- **DESCRIPTION OF THE TASK**: Go through the data and copy every line in which "handle" appears.
>>>
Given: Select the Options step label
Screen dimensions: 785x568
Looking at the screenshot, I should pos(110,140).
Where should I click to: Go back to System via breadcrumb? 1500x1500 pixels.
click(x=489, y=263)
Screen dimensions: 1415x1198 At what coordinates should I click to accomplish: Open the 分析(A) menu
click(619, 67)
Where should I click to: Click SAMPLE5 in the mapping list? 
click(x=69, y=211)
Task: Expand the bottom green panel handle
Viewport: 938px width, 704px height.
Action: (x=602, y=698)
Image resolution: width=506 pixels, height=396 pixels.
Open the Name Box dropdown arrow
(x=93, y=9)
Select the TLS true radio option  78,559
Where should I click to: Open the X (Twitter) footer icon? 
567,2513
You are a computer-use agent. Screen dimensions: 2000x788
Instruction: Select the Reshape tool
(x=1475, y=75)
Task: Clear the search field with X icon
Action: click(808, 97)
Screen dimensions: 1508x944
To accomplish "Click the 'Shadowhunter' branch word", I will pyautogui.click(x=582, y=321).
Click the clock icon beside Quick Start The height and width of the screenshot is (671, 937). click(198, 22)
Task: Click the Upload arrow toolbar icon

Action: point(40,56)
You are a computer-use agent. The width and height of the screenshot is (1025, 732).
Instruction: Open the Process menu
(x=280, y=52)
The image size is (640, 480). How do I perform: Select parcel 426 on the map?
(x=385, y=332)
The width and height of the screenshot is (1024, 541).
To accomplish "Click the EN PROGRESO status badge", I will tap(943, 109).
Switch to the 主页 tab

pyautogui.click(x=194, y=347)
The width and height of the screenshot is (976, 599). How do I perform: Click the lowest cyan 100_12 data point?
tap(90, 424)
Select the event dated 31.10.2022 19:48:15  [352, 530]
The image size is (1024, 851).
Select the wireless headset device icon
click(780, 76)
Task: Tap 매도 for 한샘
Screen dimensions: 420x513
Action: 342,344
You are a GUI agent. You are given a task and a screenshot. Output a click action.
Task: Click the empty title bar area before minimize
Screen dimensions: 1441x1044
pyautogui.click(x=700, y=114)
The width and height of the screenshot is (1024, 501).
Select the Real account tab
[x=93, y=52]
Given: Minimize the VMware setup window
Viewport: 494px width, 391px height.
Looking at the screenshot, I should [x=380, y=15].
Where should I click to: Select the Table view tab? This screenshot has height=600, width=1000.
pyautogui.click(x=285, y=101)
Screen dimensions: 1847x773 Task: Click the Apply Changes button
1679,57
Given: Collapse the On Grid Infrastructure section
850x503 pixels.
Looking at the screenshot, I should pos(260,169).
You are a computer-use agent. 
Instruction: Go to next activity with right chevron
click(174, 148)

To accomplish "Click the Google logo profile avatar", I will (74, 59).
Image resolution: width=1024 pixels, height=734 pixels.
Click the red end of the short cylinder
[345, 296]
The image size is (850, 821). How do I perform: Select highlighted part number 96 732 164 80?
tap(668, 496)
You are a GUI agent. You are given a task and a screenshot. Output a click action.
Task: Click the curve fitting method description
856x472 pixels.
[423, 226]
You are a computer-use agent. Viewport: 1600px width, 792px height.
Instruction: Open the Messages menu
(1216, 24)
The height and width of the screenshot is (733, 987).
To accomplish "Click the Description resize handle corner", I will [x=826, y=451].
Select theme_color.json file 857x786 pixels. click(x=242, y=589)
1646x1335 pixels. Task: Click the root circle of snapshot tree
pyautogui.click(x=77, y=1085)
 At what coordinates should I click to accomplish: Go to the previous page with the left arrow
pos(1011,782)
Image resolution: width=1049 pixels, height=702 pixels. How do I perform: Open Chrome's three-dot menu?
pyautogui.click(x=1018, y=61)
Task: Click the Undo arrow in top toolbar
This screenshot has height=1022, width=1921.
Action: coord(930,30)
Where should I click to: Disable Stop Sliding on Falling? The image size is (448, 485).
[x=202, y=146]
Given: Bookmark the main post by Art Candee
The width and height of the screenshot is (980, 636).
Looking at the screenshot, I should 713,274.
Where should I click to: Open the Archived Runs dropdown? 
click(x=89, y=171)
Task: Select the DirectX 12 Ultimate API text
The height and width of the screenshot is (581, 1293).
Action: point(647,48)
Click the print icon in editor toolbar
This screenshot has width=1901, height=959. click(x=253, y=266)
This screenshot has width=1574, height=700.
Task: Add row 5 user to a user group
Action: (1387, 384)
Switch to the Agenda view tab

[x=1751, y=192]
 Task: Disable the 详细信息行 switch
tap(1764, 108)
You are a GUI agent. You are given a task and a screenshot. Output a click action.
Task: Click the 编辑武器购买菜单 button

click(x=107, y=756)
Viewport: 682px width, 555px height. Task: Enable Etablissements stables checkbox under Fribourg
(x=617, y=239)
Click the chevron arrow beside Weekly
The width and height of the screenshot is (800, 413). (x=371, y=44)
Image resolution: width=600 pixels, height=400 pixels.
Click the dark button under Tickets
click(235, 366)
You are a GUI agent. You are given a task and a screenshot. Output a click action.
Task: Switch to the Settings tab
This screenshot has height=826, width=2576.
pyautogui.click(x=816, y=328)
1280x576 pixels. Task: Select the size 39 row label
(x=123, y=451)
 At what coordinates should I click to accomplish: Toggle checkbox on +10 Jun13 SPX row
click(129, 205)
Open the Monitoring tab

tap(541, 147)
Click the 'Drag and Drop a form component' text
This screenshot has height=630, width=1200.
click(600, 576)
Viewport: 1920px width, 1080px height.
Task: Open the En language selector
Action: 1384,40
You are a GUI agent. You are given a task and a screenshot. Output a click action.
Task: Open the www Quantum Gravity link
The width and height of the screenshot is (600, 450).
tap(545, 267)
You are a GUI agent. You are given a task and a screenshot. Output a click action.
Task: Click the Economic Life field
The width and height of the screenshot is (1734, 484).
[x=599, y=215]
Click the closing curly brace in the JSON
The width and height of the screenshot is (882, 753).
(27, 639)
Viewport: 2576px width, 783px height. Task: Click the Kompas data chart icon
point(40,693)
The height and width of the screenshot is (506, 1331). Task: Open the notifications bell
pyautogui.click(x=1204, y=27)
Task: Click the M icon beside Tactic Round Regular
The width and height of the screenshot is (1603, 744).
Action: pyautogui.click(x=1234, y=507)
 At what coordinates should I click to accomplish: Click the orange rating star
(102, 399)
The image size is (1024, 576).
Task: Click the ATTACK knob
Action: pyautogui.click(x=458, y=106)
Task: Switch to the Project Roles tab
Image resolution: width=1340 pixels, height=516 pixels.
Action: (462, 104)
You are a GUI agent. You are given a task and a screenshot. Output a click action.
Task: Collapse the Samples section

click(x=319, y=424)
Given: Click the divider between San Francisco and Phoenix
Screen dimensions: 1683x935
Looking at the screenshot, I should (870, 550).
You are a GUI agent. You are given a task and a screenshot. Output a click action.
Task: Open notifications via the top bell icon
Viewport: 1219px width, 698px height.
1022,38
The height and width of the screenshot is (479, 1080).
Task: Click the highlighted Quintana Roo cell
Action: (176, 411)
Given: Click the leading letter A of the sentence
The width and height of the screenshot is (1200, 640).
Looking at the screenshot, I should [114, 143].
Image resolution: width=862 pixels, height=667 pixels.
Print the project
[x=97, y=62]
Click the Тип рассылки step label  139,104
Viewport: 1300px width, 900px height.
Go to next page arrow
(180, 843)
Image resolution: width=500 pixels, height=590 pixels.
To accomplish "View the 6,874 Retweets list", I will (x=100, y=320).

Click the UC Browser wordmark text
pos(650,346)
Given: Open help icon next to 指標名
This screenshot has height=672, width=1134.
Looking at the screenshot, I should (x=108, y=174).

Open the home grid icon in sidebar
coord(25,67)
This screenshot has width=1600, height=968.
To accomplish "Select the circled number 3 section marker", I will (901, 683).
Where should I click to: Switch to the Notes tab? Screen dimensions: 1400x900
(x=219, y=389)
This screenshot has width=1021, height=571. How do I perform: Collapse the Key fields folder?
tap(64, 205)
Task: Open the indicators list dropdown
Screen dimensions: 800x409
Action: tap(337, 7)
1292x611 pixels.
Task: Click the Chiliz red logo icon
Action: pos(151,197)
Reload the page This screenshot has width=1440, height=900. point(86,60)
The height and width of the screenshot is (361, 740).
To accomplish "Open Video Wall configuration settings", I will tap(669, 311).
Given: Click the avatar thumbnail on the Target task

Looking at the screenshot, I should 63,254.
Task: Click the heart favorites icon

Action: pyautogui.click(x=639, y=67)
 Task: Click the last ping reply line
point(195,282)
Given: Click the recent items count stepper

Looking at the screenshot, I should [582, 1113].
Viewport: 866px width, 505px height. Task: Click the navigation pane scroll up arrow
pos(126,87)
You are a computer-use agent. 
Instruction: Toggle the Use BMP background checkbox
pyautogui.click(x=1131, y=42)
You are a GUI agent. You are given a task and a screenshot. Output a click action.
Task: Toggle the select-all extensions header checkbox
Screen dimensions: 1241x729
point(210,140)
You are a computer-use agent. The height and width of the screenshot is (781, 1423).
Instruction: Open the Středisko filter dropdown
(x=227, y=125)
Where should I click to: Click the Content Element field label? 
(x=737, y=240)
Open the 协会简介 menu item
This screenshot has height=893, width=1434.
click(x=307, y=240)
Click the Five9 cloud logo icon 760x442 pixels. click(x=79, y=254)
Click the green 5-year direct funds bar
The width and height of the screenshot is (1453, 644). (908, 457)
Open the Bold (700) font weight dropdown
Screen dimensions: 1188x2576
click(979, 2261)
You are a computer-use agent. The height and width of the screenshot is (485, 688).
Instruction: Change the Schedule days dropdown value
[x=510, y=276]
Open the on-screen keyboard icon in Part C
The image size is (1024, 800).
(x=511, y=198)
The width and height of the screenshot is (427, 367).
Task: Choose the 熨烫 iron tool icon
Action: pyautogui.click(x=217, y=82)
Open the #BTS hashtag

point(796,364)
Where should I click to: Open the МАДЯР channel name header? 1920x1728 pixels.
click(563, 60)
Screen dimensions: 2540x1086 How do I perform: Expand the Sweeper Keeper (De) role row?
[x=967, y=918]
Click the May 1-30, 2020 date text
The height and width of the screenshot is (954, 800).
<<<
- **TASK OUTPUT**:
Task: Expand the bottom green panel handle
To accomplish "Click the Description resize handle corner", I will [x=826, y=451].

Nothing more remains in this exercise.